Outro problema relatado com frequência pelas mães atípicas é em relação à dificuldade para obter tratamento adequado para os filhos por meio de planos de saúde. As reclamações comuns incluem coberturas interrompidas de forma abrupta, ausência de reembolsos, atendimentos negados e liminares não cumpridas.
Embora a Agência Nacional de Saúde Suplementar (ANS) obrigue os planos de saúde a oferecer tratamentos para pessoas com autismo, em muitos casos, esse direito é negado às famílias, gerando desgaste emocional e estresse para as cuidadoras.

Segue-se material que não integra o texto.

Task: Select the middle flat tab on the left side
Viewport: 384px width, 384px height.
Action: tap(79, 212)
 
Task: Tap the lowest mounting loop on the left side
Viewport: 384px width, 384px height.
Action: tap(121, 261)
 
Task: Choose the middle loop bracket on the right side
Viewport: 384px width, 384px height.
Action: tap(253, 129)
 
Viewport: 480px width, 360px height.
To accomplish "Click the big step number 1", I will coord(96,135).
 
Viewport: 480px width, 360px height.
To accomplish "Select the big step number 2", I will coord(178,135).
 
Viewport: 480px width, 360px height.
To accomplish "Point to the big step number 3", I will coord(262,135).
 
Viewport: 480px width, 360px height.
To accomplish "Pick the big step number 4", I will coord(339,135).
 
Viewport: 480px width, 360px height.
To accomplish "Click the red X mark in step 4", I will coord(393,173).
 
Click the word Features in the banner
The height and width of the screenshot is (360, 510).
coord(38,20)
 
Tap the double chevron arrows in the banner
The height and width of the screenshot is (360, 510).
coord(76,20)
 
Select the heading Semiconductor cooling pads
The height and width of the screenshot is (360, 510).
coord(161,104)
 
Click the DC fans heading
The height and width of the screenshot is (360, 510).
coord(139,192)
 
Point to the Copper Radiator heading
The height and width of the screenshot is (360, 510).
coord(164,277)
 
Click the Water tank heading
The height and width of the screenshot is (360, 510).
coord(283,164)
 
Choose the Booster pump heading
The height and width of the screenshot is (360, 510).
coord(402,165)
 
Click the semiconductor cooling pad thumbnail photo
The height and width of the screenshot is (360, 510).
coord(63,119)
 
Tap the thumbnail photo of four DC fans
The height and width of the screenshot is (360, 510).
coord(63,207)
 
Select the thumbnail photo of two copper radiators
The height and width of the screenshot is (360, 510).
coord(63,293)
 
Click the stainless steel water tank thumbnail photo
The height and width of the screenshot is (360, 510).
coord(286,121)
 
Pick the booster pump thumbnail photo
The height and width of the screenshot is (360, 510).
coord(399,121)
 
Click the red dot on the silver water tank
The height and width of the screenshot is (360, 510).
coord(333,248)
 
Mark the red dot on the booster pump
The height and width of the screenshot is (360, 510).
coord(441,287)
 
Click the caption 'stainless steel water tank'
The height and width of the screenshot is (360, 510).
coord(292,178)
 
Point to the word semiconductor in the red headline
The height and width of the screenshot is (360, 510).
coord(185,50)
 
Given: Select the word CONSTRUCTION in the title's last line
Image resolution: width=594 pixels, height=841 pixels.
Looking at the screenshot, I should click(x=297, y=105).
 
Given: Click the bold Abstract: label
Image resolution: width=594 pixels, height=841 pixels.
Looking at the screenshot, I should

Mirza Lopes, de Rio Branco, no Acre, é mãe de Maria Luísa, uma menina de 7 anos que possui TEA. Ela conta que, após obter o laudo do autismo, solicitou que o plano de saúde oferecesse terapias para a sua filha, mas teve o pedido negado. “Levei a questão para a justiça e ganhei uma liminar. Mas, depois, a operadora demorou muito para arranjar os profissionais adequados. Eu vivia brigando com eles. Quando conseguiram um terapeuta, o profissional não cumpria a carga horária de atendimento que o laudo exigia e não tinha qualificação suficiente. Essa história toda durou anos”, lembra.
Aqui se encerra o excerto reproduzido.